Old idea leads to new thinking on stormwater | Water Ways | November

We all have a relationship with stormwater.

We route it off our roofs and away from our houses to protect our foundations and the water disappears right? We expect that when we drive on our streets the water will sheet off and go away. Why do we assume these things?

Well, because the way we have interacted with our environment for years is that we are in control. If we want to build something, we build it. If there is water near it, we just direct it to a pipe and pipe it way.

When we all lived with lots of land around us, water already on the ground (in wetland areas or in small streams) and rain water we encountered could easily be moved on the landscape to where it didn’t bother us and would be absorbed and go away. Without us thinking about it, that water and everything it carried along with it, was being filtered by the plants, cleaned by hungry microbes in the soil and trickling down recharging the aquifer and the groundwater that fed the surface streams. The water stayed in the water cycle of the area.

As we moved to villages, cities, suburban neighborhoods, we began to build buildings closer together and covered much of the land surface with nice tidy concrete or asphalt so that it was easier walk or drive (no more muddy horse drawn carriages). The amount of earthen area available to absorb rainwater was reduced significantly.
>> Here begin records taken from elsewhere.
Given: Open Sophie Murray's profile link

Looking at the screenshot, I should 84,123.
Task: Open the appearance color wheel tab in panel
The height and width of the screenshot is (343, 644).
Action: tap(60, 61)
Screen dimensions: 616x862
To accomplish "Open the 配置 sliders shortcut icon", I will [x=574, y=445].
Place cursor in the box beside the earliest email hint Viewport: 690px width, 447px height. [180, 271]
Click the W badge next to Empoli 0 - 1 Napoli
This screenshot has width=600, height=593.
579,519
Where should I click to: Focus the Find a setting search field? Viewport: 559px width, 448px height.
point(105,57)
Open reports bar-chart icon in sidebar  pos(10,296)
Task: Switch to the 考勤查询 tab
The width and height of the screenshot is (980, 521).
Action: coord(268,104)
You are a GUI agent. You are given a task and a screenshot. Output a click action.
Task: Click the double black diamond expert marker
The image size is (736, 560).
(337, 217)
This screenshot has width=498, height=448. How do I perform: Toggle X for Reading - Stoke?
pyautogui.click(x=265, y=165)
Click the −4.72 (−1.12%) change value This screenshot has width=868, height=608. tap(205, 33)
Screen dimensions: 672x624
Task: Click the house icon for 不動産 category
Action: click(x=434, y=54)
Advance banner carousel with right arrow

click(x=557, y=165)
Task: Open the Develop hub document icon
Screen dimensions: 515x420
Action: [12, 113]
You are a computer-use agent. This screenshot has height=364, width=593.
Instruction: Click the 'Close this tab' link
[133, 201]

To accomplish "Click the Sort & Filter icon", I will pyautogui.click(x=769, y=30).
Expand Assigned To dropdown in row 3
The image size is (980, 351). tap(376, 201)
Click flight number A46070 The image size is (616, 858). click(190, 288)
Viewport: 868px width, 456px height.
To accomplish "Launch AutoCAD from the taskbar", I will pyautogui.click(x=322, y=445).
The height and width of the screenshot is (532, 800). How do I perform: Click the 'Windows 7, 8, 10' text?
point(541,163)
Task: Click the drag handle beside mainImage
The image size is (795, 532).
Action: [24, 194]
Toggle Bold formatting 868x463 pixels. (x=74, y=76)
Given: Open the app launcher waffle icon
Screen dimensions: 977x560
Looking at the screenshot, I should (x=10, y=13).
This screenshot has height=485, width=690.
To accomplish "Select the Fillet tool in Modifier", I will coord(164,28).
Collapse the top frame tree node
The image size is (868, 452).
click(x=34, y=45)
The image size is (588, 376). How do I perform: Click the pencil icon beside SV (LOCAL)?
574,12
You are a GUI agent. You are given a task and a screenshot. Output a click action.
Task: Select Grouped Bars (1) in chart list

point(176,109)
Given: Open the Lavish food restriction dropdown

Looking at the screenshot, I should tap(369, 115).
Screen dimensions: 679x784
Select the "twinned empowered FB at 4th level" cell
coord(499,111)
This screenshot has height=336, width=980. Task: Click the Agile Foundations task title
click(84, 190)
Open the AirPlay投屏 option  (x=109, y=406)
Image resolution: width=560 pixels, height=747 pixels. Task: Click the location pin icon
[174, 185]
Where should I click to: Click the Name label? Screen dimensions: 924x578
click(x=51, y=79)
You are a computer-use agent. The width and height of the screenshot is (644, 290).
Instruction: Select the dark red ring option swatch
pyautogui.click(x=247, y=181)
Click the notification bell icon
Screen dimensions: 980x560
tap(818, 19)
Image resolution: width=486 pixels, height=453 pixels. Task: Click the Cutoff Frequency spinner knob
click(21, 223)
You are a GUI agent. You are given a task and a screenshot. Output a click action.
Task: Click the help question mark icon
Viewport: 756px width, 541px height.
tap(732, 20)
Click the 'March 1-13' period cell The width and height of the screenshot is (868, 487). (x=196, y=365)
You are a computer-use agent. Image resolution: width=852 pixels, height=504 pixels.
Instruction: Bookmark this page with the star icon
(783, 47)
We also modified the soil by scraping away the topsoil — the most absorbent, alive part of the soil horizon.

The engineers (as long ago as the Romans) started to devise ingenious ways to channel, collect, and convey water toward whatever waterway was closest. So the mantra has been for many years — collect it and get it off the site and to the waterway as fast as possible.

So as we develop, the water that cools our streams slowly and naturally, replenish our aquifers, and keeps our groundwater fresh, has diminished. We have begun to see salt water intrusion into our shoreline wells, and most of that useful freshwater is dumped into saltwater — Puget Sound. It also means that when the heavier rains come and rain water overwhelms our engineered collection systems, the water has little pervious surface to be absorbed into and thus flows into our streams and rivers too fast, eroding their banks, causing property damage and silty water conditions. This water also carries a little bit of everything we use on our streets and lawns from Weed and Feed to copper from our brake pads.

Now there is a new idea. Actually it is an old idea that is become new again. Its new name is Low Impact Development or Green Stormwater Infrastructure. Its old name was “water absorbed by the ground!” The new/old idea is to find places to expose the ground, or engineered soil and plant areas to route stormwater.

The plants will use the water and nutrients in the runoff to grow. The areas will provide welcome green spaces (and that wonderful waste product of photosynthesis — oxygen) interspersed between our buildings and our roads. Any additional water not used by the plants will be stored or conveyed slowly, reducing the volumes conveyed and sending cleaner water to the Sound.

Kitsap County is identifying how Green Stormwater Infrastructure can be implemented in Kingston to manage and clean the stormwater. This effort will assist developers build in downtown Kingston and improving the quality of water entering Appletree Cove and our groundwater.

I’m glad what’s old is new again!

Betsy Cooper is a board member and stream monitor at Stillwaters Environmental Education Center.